> **EXERCISE DESCRIPTION**
Please copy the records below word for word, starting at the line that contains "Given: Click the people icon beside Editors" and ending at the end of the records, and leave the pictures out of your copy.

> **ENTRIES**

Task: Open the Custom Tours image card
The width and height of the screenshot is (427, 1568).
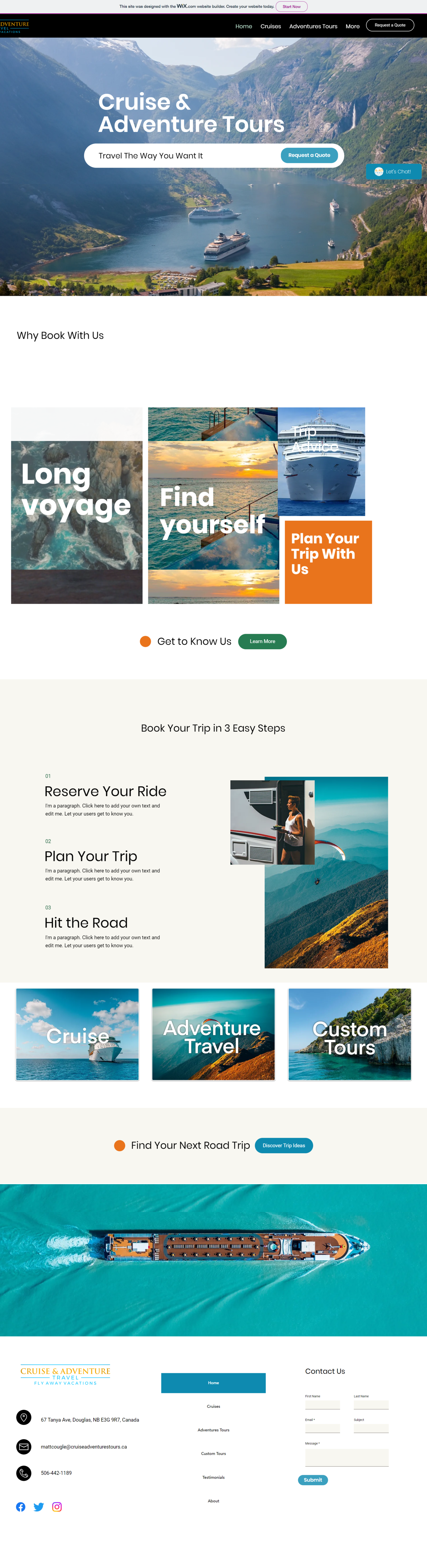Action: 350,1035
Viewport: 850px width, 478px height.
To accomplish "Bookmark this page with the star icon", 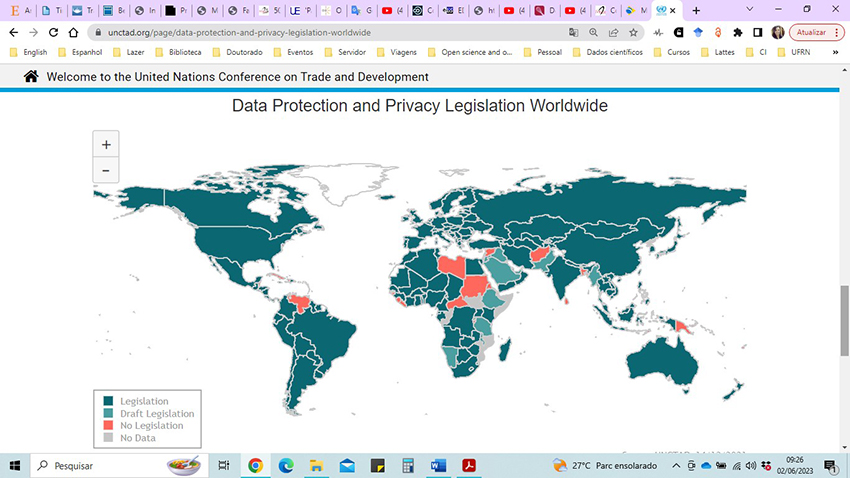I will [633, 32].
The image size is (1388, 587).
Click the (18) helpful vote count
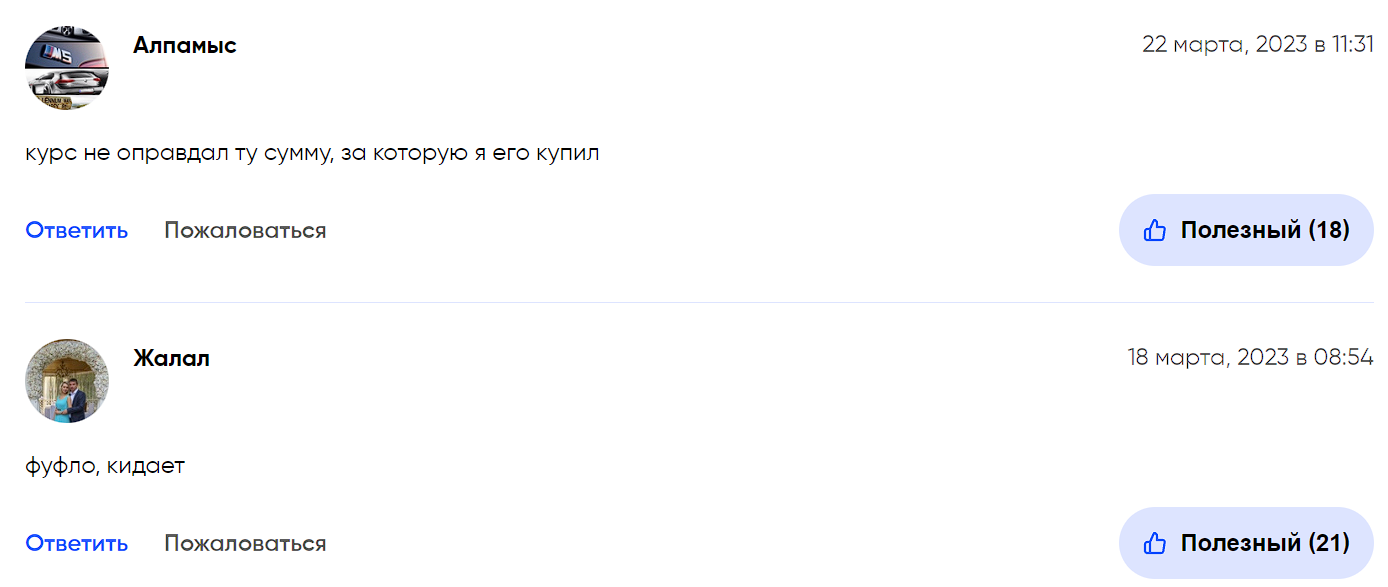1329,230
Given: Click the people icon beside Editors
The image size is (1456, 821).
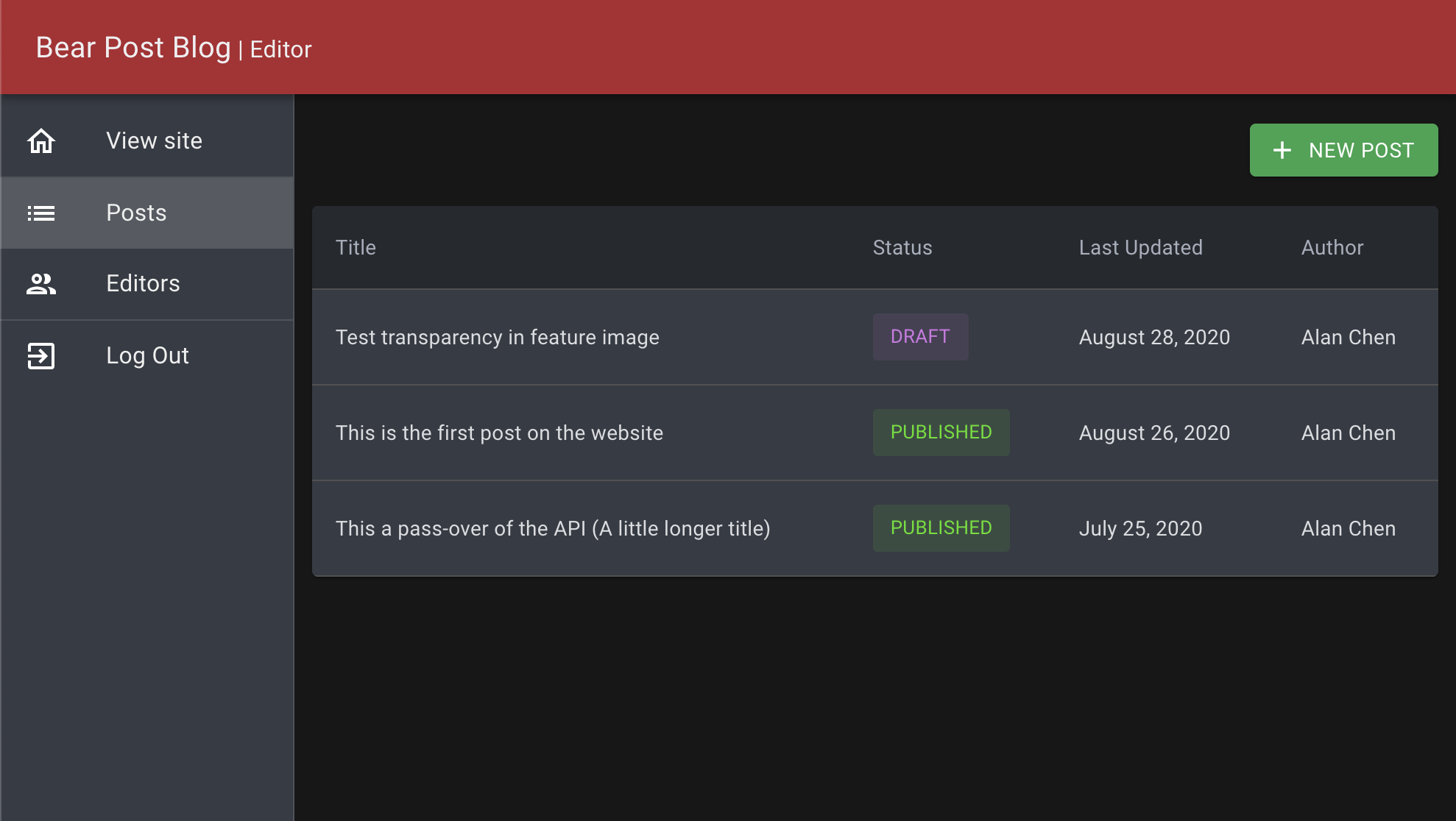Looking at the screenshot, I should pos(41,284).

> **ANSWER TO THIS PROBLEM**
Given: Click the people icon beside Editors
The image size is (1456, 821).
Looking at the screenshot, I should pos(41,284).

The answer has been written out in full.